Sport

 

Großartiger Sport in einer unwirklichen Umgebung

Die Olympischen Winterspiele 2022 sind Geschichte. (Foto: Pixabay)


Olympia ist vorbei. Für die Sportler waren es in Peking und Umgebung gut organisierte Spiele, die Sportanlagen erhielten Bestbewertungen der Aktiven. Im Medaillenspiegel wurde Deutschland hinter Norwegen die zweitbeste Mannschaft. Alles was auf der Bahn im Rodeln, Skeleton und Bobfahren stattfand, wurde bis auf einen Wettbewerb von unseren Sportlerinnen und Sportlern gewonnen. Sportlich waren die Spiele ein Erfolg. Die von vielen Aktiven bemängelten Einschränkungen und Behinderungen infolge der Pandemie hätte es vermutlich auch in einer anderen Austragungsstadt gegeben, wenn auch nicht so exzessiv.

Wer darauf gehofft hatte und sogar darin eine Begründung für die Durchführung der Spiele in Peking sah, der Sport könne ein politisches System verändern, Freiheit im Denken und Freiheit für die Medien herbeiführen, der hätte wissen müssen, dass das ein Traum bleibt. China wollte die Spiele, zum ersten Mal war mit Peking eine Stadt Ausrichter von Sommerspielen (2008) und von Winterspielen, um seine Stärke, sein gewachsenes Selbstbewusstsein und die Fähigkeit,  Olympische Spiele  leisten zu können unter Beweis zu stellen. Was einmal aus den Sportanlagen wird, spielt dabei keine Rolle. Totalitäre Systeme haben den Sport immer für ihre Selbstdarstellung missbraucht. Das war so 1936 in Berlin, als die Nazis die Jugend der Welt eingeladen haben, und es war ein Teil der DNA der DDR. Der Sport war Mittel zum politischen Zweck. Es war nie ausgeprägter als jetzt in Peking. 

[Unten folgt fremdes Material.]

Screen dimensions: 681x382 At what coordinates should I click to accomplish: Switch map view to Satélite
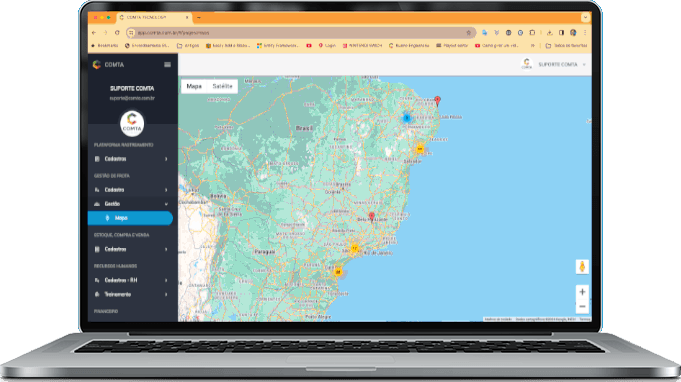[222, 86]
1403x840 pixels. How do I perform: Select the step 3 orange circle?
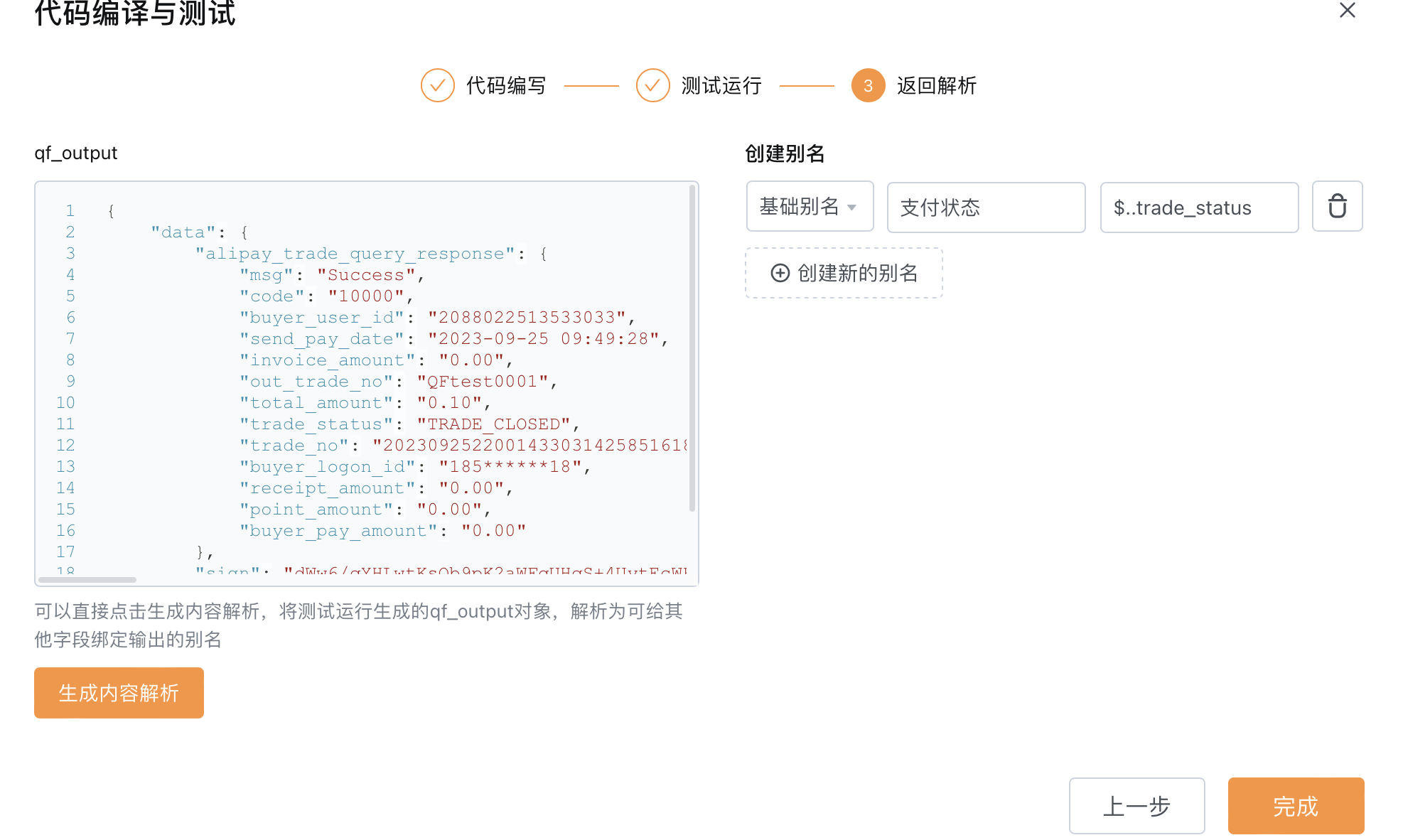(868, 86)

Das Internationale Olympische  Komitee (IOC) mit seinem deutschen Präsidenten Thomas Bach hat mit der Vergabe eine tiefe Verbeugung vor dem Reich der MItte vollzogen und die Spiele nicht genutzt, um darauf hinzuweisen, dass wirkliche Spiele des Friedens nur in einem Land stattfinden können, dass von einer großen Freiheit nach innen und außen lebt. Es wurden Spiele mit großartigem Sport in einer unwirklichen Umgebung von Kunstschnee, einer rigiden Umsetzung von Pandemievorsorge, ohne Zuschauer und ohne den Anspruch, über alles berichten zu dürfen, was das Land und seine Menschen ausmacht.

Es bleibt die Hoffnung auf die kommenden Spiele: die im Sommer 2024 in Paris und die im Winter 2026 in Mailand und Cortina d´´Ampezzo zur Austragung kommen werden. Dann wird ein Thema nicht über allen anderen stehen: wie nämlich die Freiheit aller im Handeln garantiert werden kann, die zu den Spielen kommen werden.